My application needs to open a lot of small files, say 1440 files each containing data of 1 minute to read all the data of a certain day. Each file is only a couple of kB big. This is for a GUI application, so I want the user (== me!) to not have to wait too long.
It turns out that opening the files is rather slow. After researching, most time is wasted in creating a FileStream (OpenStream = new FileStream) for each file.
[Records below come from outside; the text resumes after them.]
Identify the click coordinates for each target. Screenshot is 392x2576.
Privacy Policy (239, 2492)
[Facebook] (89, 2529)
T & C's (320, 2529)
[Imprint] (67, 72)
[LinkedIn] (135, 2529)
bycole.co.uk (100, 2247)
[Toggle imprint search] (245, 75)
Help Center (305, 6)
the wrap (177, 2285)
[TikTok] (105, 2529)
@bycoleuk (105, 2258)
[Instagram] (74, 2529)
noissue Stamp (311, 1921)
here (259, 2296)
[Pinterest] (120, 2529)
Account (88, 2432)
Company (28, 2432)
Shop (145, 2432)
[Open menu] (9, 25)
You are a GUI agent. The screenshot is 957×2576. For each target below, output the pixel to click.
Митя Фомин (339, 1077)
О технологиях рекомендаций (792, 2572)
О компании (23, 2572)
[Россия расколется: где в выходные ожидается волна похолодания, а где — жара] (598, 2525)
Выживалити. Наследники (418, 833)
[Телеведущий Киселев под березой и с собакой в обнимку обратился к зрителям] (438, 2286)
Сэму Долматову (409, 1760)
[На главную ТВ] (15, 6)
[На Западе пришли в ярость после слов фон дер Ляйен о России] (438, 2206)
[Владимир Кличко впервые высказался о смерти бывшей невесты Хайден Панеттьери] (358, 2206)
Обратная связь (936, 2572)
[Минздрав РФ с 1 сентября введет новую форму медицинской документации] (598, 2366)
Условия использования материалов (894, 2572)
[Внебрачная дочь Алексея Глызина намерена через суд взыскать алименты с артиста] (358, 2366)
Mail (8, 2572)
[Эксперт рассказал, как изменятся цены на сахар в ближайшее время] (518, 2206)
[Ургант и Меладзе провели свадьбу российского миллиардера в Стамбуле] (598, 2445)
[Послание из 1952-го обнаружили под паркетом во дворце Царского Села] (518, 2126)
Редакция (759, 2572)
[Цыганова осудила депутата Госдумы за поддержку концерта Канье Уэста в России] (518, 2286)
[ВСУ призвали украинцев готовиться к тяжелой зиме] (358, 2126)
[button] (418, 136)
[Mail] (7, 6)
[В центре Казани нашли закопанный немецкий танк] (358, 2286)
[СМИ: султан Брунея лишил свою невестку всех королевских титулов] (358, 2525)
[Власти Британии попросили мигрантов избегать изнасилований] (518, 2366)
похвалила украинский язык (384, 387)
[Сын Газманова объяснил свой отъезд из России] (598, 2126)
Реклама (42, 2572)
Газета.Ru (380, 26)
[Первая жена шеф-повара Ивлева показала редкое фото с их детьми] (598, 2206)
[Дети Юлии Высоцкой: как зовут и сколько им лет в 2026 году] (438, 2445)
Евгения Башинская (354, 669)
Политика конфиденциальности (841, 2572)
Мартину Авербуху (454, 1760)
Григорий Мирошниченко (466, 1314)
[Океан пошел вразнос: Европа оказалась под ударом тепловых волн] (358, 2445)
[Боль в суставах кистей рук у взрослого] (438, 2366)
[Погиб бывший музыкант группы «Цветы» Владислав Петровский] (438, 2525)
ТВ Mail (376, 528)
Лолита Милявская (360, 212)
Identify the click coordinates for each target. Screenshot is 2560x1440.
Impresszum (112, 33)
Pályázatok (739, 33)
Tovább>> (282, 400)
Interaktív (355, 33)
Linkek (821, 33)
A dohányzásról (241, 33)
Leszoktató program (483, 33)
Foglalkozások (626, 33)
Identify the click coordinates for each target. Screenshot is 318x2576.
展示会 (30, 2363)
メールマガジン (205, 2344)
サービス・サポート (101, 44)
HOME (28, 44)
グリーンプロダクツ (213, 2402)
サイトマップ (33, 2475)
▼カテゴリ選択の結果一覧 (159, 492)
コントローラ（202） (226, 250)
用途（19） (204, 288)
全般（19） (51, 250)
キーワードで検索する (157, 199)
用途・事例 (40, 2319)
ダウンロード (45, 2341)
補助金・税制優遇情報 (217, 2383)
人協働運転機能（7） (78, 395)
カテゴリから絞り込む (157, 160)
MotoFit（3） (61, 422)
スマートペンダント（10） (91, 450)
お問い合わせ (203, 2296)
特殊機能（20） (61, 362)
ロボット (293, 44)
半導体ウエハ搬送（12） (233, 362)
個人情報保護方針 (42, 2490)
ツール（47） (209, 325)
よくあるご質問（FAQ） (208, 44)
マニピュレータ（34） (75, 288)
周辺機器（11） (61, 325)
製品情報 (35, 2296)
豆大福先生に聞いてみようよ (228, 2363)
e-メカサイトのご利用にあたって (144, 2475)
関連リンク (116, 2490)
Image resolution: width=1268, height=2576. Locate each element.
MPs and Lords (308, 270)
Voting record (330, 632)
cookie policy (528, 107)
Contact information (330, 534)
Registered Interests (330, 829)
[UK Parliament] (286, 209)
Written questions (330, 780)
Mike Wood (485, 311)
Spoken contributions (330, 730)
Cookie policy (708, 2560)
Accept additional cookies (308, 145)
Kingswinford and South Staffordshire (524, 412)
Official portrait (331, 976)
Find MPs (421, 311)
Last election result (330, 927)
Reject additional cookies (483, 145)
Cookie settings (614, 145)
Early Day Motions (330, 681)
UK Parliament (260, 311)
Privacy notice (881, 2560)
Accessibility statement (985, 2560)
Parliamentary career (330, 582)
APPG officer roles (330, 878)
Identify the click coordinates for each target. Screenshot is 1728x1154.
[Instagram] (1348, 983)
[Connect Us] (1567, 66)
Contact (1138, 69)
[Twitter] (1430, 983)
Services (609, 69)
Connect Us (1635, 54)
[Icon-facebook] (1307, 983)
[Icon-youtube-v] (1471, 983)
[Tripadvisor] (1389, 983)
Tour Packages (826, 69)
Example code :
// stream en reader aanmaken
FileStream OpenStream;
BinaryReader bReader;
foreach (string file in files)
{
// bestaat de file? dan inlezen en opslaan
if (System.IO.File.Exists(file))
{
long Start = sw.ElapsedMilliseconds;
// file read only openen, anders kan de applicatie crashen
OpenStream = new FileStream(file, FileMode.Open, FileAccess.Read, FileShare.ReadWrite);
Tijden.Add(sw.ElapsedMilliseconds - Start);
bReader = new BinaryReader(OpenStream);
// alles in één keer inlezen, werkt goed en snel
// -bijhouden of appenden nog wel mogelijk is, zonodig niet meer appenden
blAppend &= Bestanden.Add(file, bReader.ReadBytes((int)OpenStream.Length), blAppend);
// file sluiten
bReader.Close();
}
}
Using the stopwatch timer, I see that most (> 80%) of the time is spent on creating the FileStream for each file. Creating the BinaryReader and actually reading the file (Bestanden.add) takes almost no time.
I'm baffled about this and cannot find a way to speed it up. What can I do to speed up the creation of the FileStream?
update to the question:
- this happens both on windows 7 and windows 10
- the files are local (on a SSD disk)
- there are only the 1440 files in a directory
- strangely, reading the (same) files again later, creating the FileStreams suddenly cost almost no time at all. Somewhere the OS is remembering the filestreams.
- even if I close the application and restart it, opening the files "again" also costs almost no time. This makes it pretty hard to find the performance issue. I had to make a lot of copies of directory to recreate the problem over and over.